A Question of Priorities
Many of those engaging in the policy debate over the future of the region’s nuclear fleet emphasize that it is a question of priorities, and choosing from an imperfect set of options. There are safety issues associated with nuclear power, and costs surrounding the storage of nuclear waste, which is being held in pools and dry casks on the site of the nation’s 99 commercial reactors, given the lack of a national long-term repository for spent fuel.
Some environmentalists insist that it is possible to address climate change without nuclear power, by promoting an energy mix based on wind, solar, hydroelectricity and storage. They point to officials’ aggressive push to accelerate clean-energy development in a number of states.
In Massachusetts, where the 680-megawatt Pilgrim Nuclear Power Station is set to shut down in two years’ time, officials are hoping to dramatically increase imports of Canadian hydroelectric power, and take advantage of the nascent offshore wind industry here. Last year, Gov. Charlie Baker signed legislation requiring utilities to procure 1,600 megawatts of electricity from offshore wind in a little over ten years, enough energy to power half a million homes. The law also calls on the state to competitively solicit long-term contracts of up to 20 years to procure 1,200 megawatts of hydropower or other renewable resources, and authorizes the state to secure an energy-storage procurement goal.
More than half a dozen transmission lines have been proposed to bring lower-cost Canadian hydropower into New England and New York state, though so far, only one has obtained all of the required siting permits, a proposed 1,000-megawatt cross-border transmission line known as the Clean Power Link.
In New York, officials’ approval of subsidies for the three upstate nuclear plants contrasts with Gov. Cuomo’s recent announcement of a deal to close the Indian Point Nuclear Plant, located less than 30 miles north of Midtown Manhattan, a decade ahead of schedule. Cuomo has said his administration has identified replacement sources of power for the plant, including offshore wind, hydroelectricity and efficiency. Cuomo has set a target for the state to get half of its power from renewables by 2030.

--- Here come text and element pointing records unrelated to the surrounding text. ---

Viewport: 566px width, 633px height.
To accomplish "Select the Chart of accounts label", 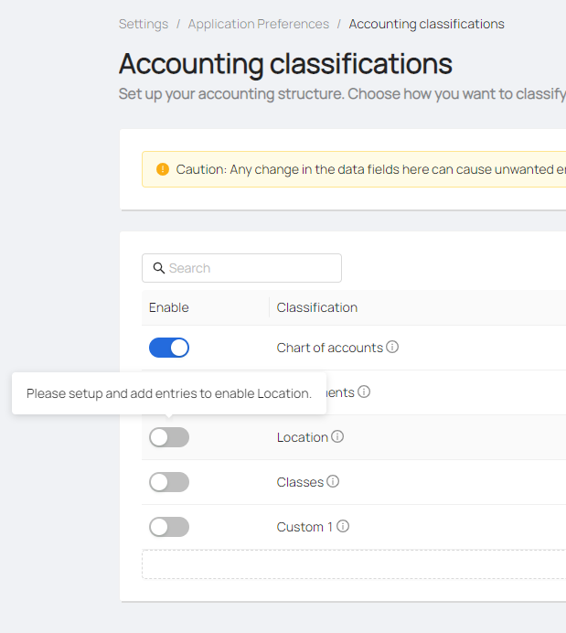I will 329,348.
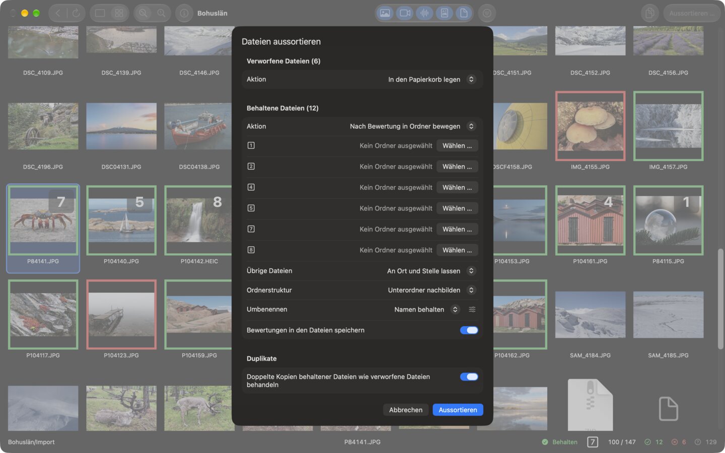Select the P104140.JPG sailboat thumbnail
The image size is (725, 453).
pyautogui.click(x=121, y=220)
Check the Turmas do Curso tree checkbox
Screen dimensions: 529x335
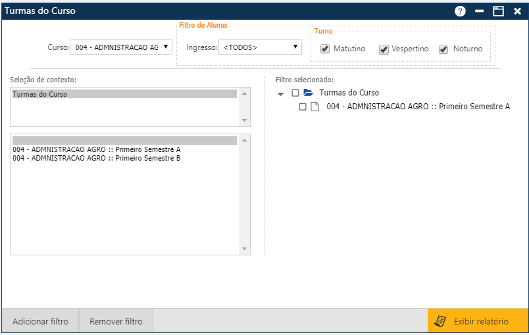[295, 93]
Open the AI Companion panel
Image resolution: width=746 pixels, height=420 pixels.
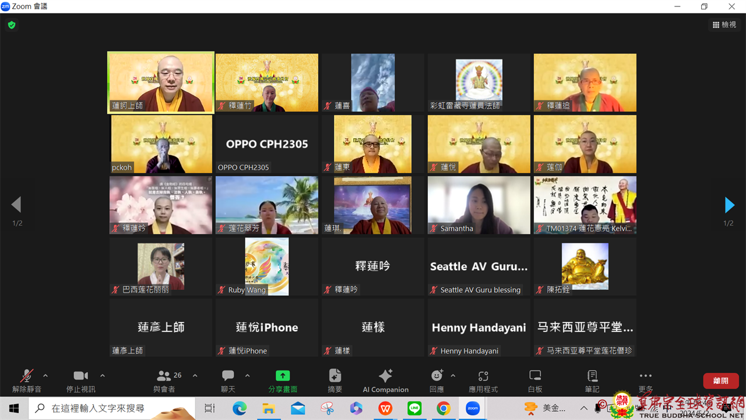[385, 380]
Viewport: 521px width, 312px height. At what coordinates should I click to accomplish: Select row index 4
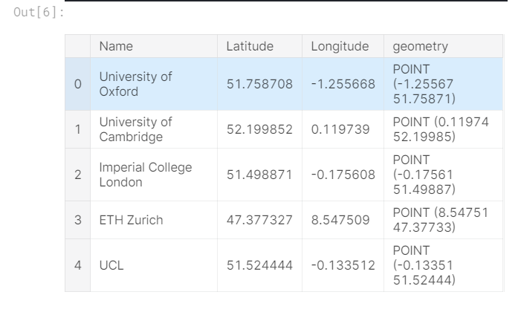point(77,265)
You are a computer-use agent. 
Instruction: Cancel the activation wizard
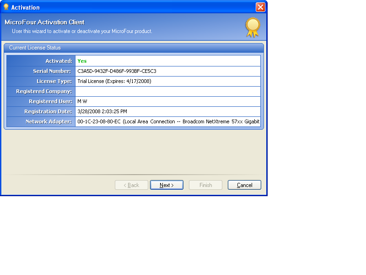244,185
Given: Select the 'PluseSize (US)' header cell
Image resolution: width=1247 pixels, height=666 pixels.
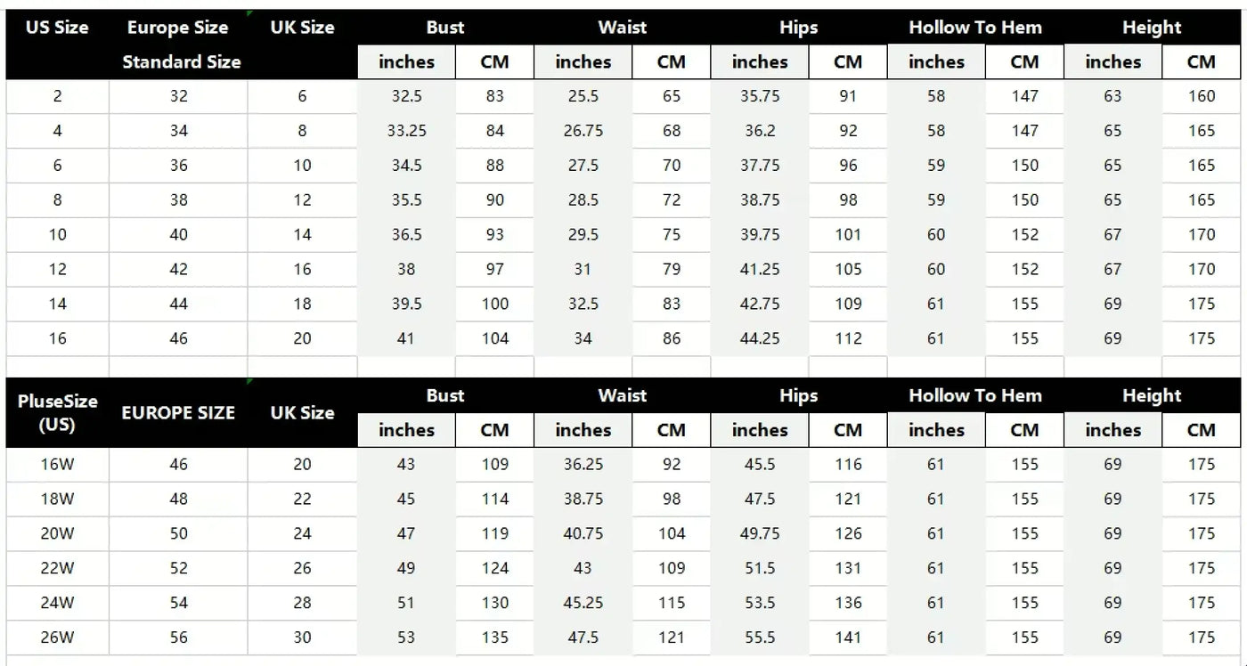Looking at the screenshot, I should coord(57,413).

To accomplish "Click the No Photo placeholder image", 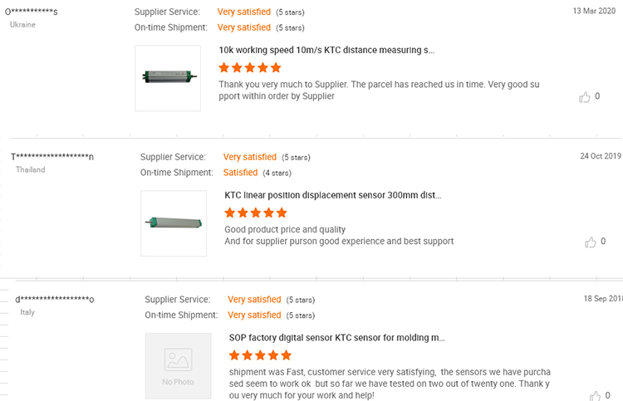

Others have argued that given the short window of time to available to address climate change in order to avoid devastating global impacts, nuclear power must play a critical role. “The key time frame for mitigating the climate crisis is the next decade or so,” warns a 2013 study from James Hansen at the NASA Goddard Institute for Space Studies and Columbia Earth Institute. The research calculated that global nuclear power has prevented an average of 1.84 million air pollution-related deaths that would have resulted from fossil-fuel burning, and avoided 64 gigatonnes of carbon-dioxide-equivalent greenhouse gas emissions.
In Connecticut, Rep. Reed said it should be possible to include nuclear power in a strategy to help renewables thrive.
She noted that two of the largest grid-scale renewables projects built in Connecticut in recent years were financed by Dominion Energy, Millstone’s owner: a 14.6-megawatt fuel-cell project on a brownfield in Bridgeport, and a 5-megawatt solar array on a farmer’s field in Somers.
“I see the potential to create some more intelligent synergies that allow Dominion to help grow our renewables capacity, while also receiving the economic certainty they are looking for to keep Millstone around and churning out our baseload zero-carbon electricity until our renewables are ready for prime time here in New England, where siting anything is a nightmare,” said Reed.
“We need a realistic transitional plan,” she added. “This requires thinking outside the usual rigid silos that seem to accompany energy industry planning.”